Datenschutz-Probleme:
Ist "Zoom Bombing" ein krimineller Tatbestand?
Nachdem sich ein Journalist der Financial Times in Online-Meetings eines Konkurrenzverlags eingeschlichen hat, stellt sich jetzt die Frage nach der rechtlichen Bewertung einer solchen Aktion.
Das war ein kurzes Zwischenspiel: Erst im Januar war Mark Di Stefano als Reporter für Medien und Technologie von Buzzfeed zur Financial Times gewechselt. Jetzt meldete er über seinen Twitter-Account, dass er nicht mehr für das Wirtschaftsblatt arbeite. Von seinen Aufgaben dort war er bereits vor einigen Tagen entbunden worden.
Wie berichtet, hatte sich Di Stefano Zugang zu Zoom-Konferenzen der Konkurrenzblätter The Independent und The Evening Standard verschafft. Bei den internen Besprechungen mittels der Video-Chat-App ging es um bevorstehende Gehaltskürzungen und Kurzarbeit bei den beiden Titeln infolge der Coronavirus-Pandemie. Der FT-Reporter hatte noch während der Online-Veranstaltung via Twitter über die Sparmaßnahmen des Verlags Independent Digital News and Media berichtet.
Mit dieser Aktion hatte Di Stefano gegen die Compliance-Richtlinien der Financial Times verstoßen. Die FT hat sich offiziell noch nicht zu dem Vorgang geäußert.
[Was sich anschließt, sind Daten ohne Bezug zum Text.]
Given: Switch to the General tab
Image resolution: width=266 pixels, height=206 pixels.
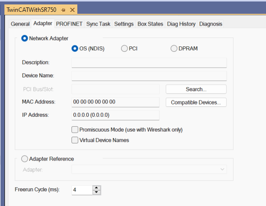Looking at the screenshot, I should point(20,24).
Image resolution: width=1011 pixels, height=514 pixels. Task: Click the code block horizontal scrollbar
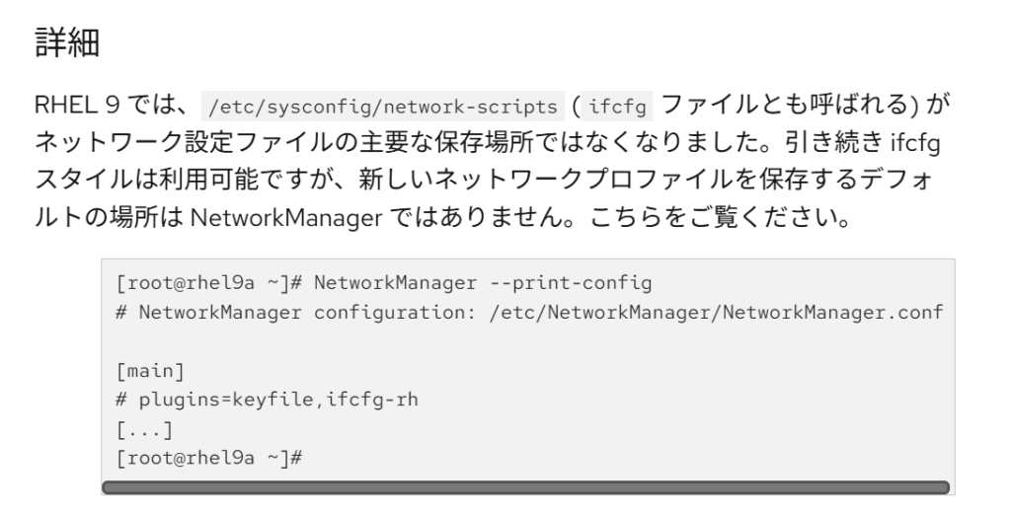click(524, 487)
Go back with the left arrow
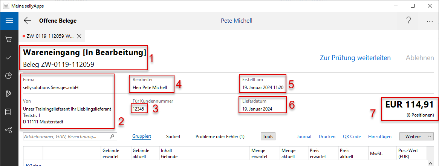The width and height of the screenshot is (439, 166). 28,21
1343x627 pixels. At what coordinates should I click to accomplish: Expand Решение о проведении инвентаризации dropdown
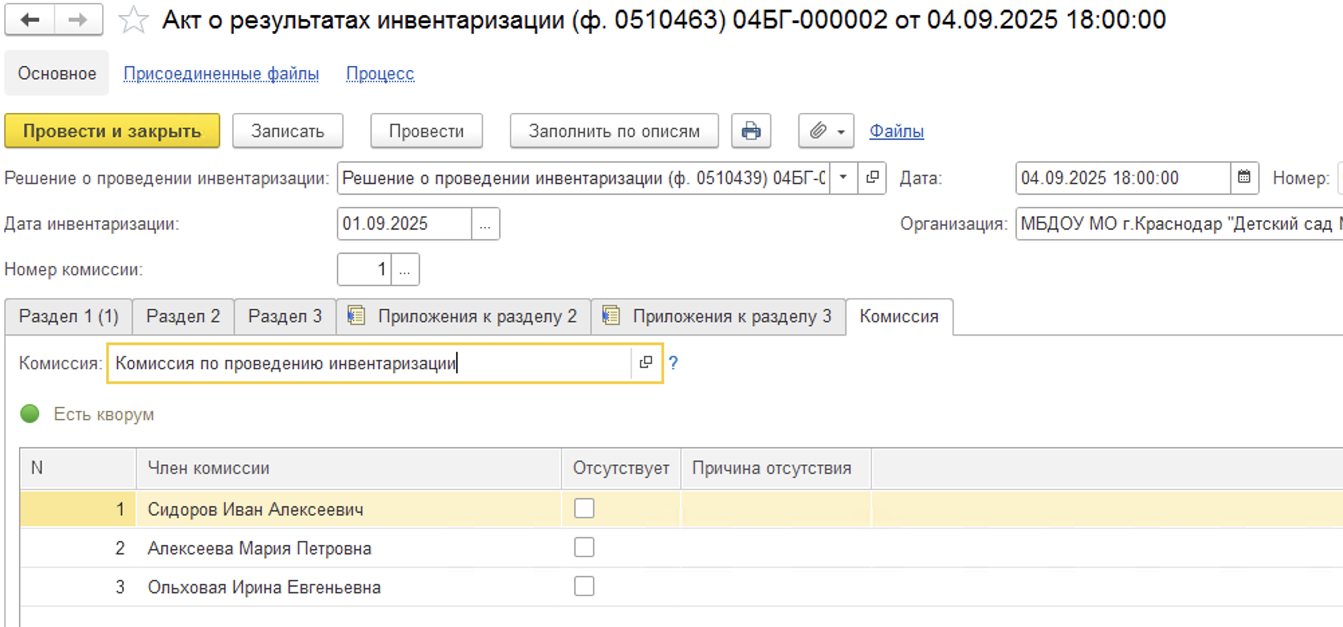pos(843,178)
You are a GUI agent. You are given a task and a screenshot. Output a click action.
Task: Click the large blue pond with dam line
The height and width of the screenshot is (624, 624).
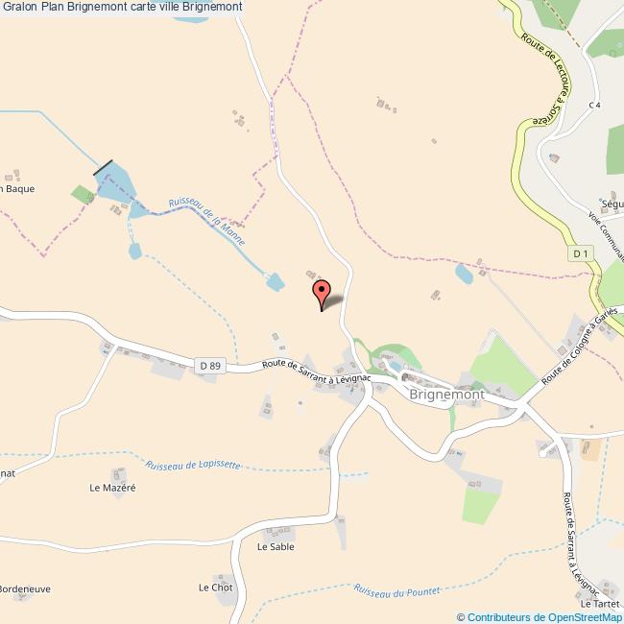(x=115, y=183)
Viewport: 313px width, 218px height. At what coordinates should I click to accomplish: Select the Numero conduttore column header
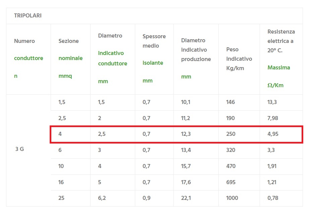click(29, 58)
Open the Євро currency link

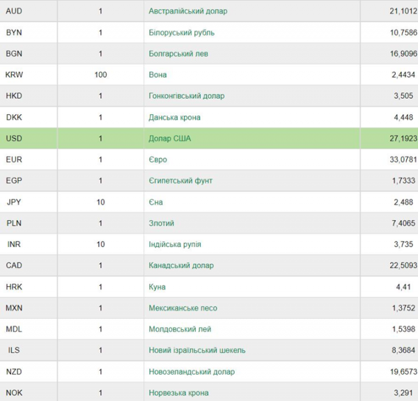158,159
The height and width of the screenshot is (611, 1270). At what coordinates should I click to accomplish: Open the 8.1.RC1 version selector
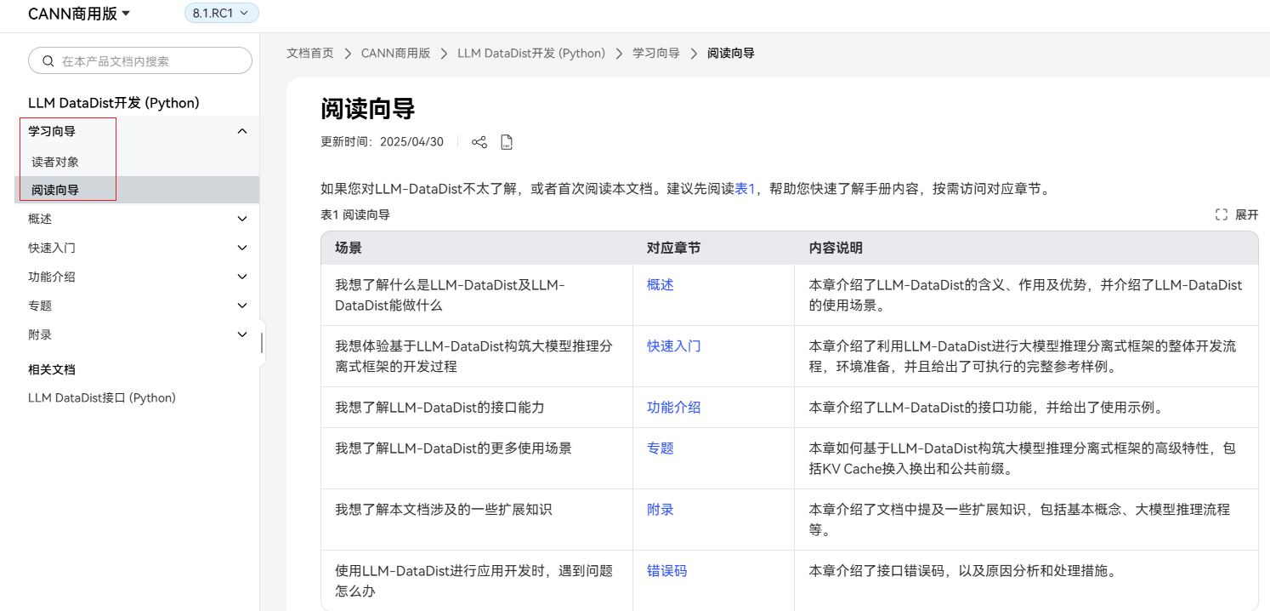pyautogui.click(x=221, y=14)

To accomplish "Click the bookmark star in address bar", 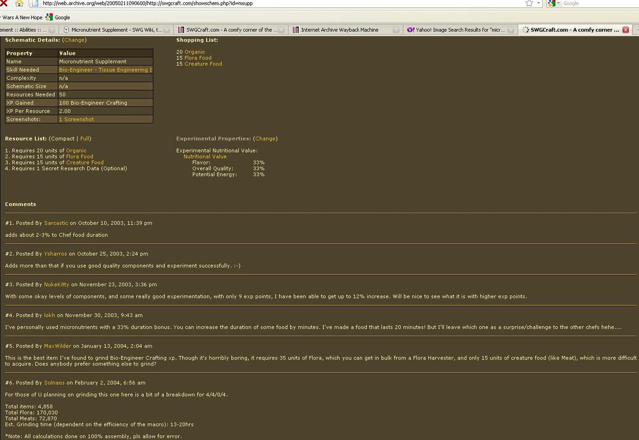I will [x=529, y=3].
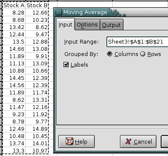168x156 pixels.
Task: Select the cell with value 8.28
Action: click(x=14, y=12)
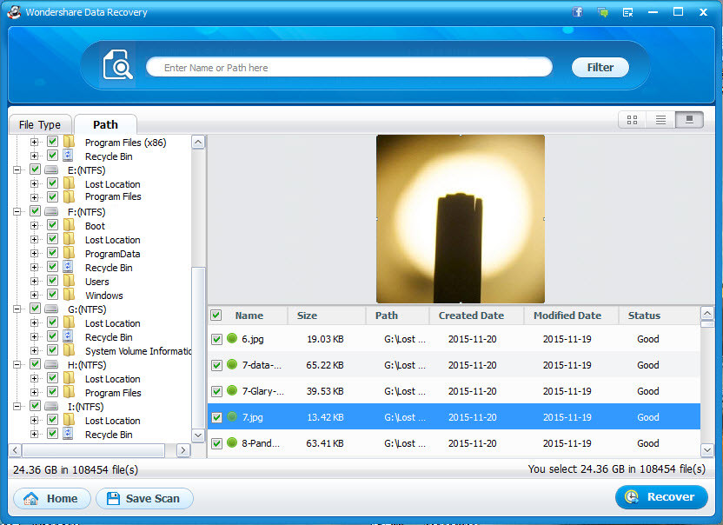
Task: Click the Recycle Bin folder icon under E:(NTFS)
Action: [68, 156]
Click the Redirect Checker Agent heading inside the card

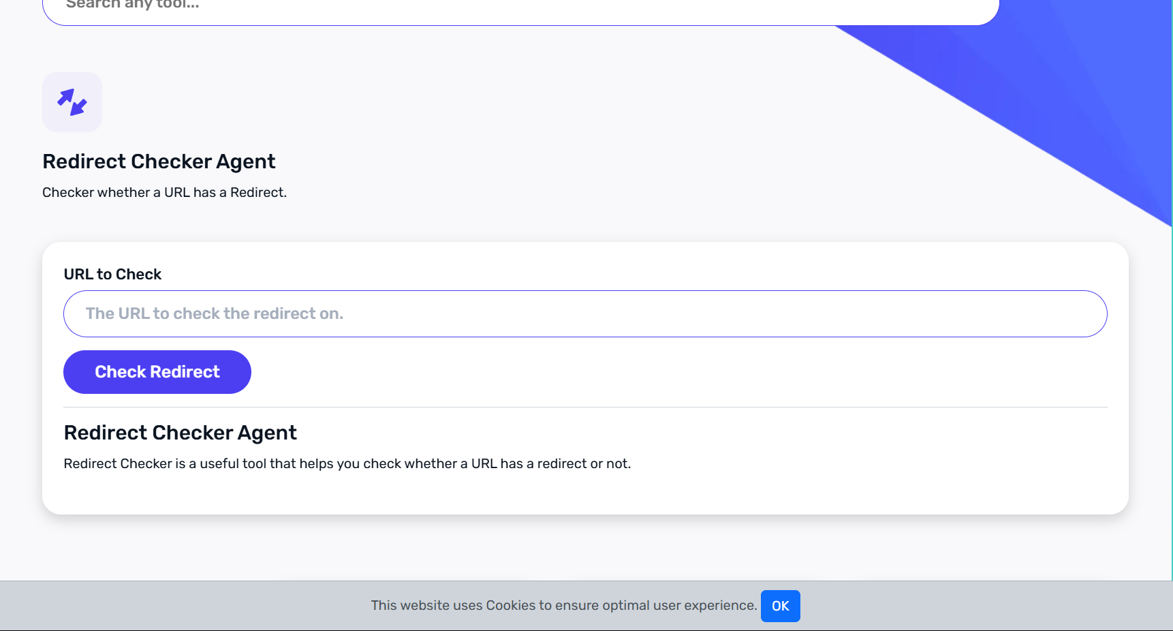coord(180,433)
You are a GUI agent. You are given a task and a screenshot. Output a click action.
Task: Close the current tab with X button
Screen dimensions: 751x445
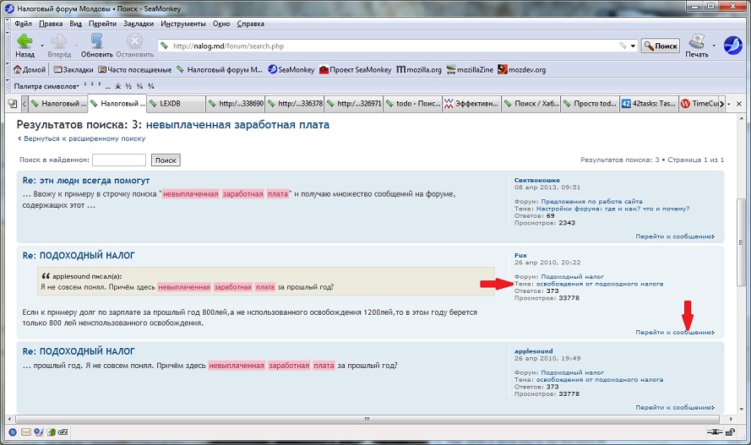pos(739,104)

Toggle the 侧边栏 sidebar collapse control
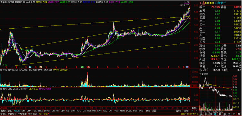click(x=194, y=114)
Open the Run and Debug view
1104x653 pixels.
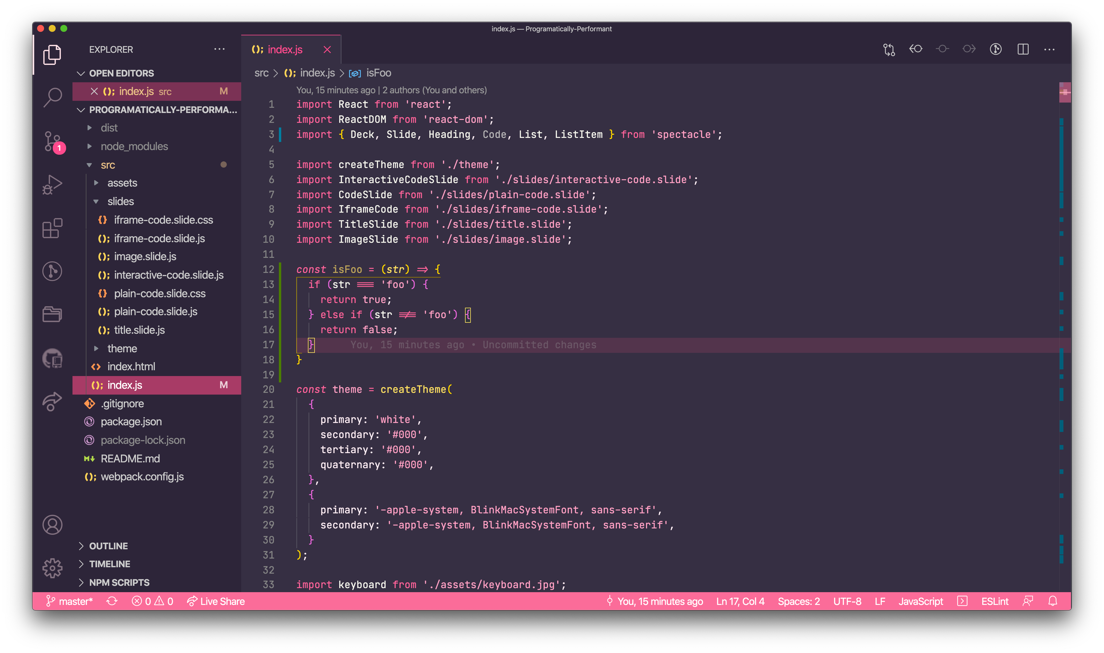(x=52, y=184)
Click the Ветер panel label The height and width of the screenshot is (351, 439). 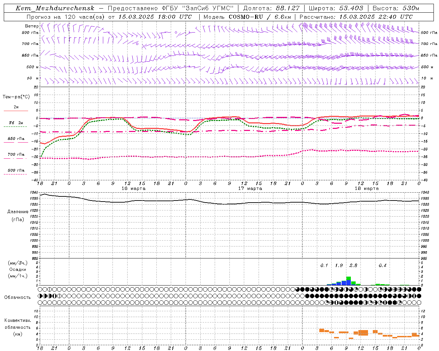(x=32, y=26)
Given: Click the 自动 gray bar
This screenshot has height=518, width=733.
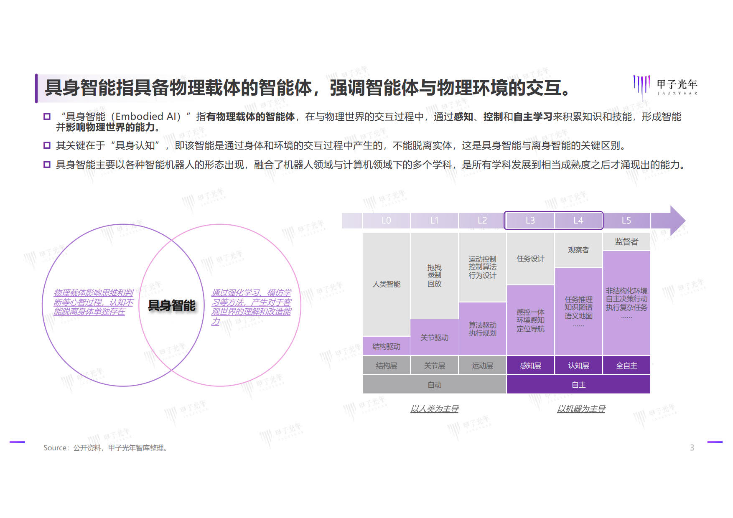Looking at the screenshot, I should pos(435,384).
Der Verlag Independent Digital News and Media wiederum plant offensichtlich keine rechtlichen Schritte gegen Di Stefano oder die Financial Times.
Der Vorgang wirft allerdings eine Reihe rechtlicher Fragen auf. Indem ein Reporter gegen die Compliance-Richtlinien seines Verlags verstößt, kann dies arbeitsrechtliche Konsequenzen haben. Was in diesem Fall auch zur Suspendierung Di Stefanos führte. Doch erhebt sich die Frage, wie die Aktion insgesamt rechtlich zu bewerten ist.
Unterschiedliche Einschätzungen
Der britische Branchendienst Press Gazette hat dazu mehrere Rechtsexperten befragt. Und kaum verwunderlich: Die kommen zu recht unterschiedlichen Einschätzungen.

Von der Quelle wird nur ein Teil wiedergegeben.